Background A Canadian study reports the highest concussion rates in ringette and ice hockey, compared to other female team sports. Although high-intensity physical contacts (PC) are prohibited in both sports, player-to-player PCs accounted for 58–64% of injuries.

Objective To compare incidence rates (IR) of in-game PCs, head contacts (HC), and suspected injuries in female varsity ice hockey and ringette.

Design Cross-sectional.

Setting Canadian ice hockey arenas.

Participants Female university ringette and ice hockey tournament/playoff games in the 2018–2019/2019–2020 seasons.

Assessment of Risk Factors Game video-recordings were analyzed using Dartfish video-analysis software. Validated criteria were used to assess PC intensity (level 1–5), PC type (e.g., trunk contact, push), HC type (i.e., HC1=direct player-to-player, HC2=indirect environmental), and suspected injury (i.e., concussion, musculoskeletal).

Main Outcome Measurements Univariate Poisson regression analyses (adjusted for cluster by team, offset by game-minutes) was used to estimate PC and HC IRs and incidence rate ratios (IRRs, 95% confidence intervals) comparing sports.

Results Analyses of 36 team-games (n=18 ringette, n=18 ice hockey) revealed that ringette had a 19% lower rate of PCs (IR=310.38 contacts/100 team-minutes, 95%CI;285.40–337.54) than ice hockey (IR=382.48 contacts/100 team-minutes, 95%CI;356.80–410.00) (IRR=0.81, 95%CI;0.73–0.90).

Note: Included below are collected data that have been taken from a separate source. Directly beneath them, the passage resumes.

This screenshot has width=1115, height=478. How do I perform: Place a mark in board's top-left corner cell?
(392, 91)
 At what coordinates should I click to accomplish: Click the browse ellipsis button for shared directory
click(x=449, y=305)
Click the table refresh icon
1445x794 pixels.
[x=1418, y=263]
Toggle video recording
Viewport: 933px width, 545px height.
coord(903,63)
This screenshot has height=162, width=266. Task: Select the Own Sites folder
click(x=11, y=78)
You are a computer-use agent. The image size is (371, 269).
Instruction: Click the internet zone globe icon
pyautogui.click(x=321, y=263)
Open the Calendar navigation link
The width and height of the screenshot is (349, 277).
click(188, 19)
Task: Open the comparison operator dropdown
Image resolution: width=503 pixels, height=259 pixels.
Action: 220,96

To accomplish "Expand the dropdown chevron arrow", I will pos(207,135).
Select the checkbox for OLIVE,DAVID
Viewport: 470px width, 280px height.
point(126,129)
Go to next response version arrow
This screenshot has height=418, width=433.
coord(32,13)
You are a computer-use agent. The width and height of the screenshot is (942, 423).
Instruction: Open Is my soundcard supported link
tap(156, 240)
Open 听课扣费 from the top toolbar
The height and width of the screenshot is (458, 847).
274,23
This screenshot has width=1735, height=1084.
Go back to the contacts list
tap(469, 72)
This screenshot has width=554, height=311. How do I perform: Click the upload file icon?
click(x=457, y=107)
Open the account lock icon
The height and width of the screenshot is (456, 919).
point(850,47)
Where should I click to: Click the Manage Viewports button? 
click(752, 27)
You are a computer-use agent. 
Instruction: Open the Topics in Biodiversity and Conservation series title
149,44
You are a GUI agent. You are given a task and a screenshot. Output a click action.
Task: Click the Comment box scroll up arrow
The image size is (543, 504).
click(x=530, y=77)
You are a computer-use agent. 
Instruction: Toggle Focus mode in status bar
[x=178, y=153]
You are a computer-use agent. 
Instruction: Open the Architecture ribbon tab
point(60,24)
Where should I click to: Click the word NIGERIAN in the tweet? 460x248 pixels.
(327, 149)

Ringette had a 68% higher rate (IRR=1.68, 95%CI:1.22–2.31) of total HCs (IR=17.92 contacts/100 team-minutes, 95%CI;14.71–21.83) compared to ice hockey (IR=10.67 contacts/100 team-minutes, 95%CI;8.28–13.75). Ringette had a 3-fold higher rate (IRR=3.11, 95%CI;1.13–8.60) of suspected injury (IR=1.46 HCs/100 team-minutes, 95%CI;0.72–2.93) compared to ice hockey (IR=0.47 HCs/100 team-minutes, 95%CI;0.22–1.00).

Conclusions This study demonstrated a lower rate of PCs in ringette than female ice hockey. However, ringette had a significantly higher rate of HCs and suspected injuries than ice hockey. These findings can inform future research targeting prevention strategies in both sports.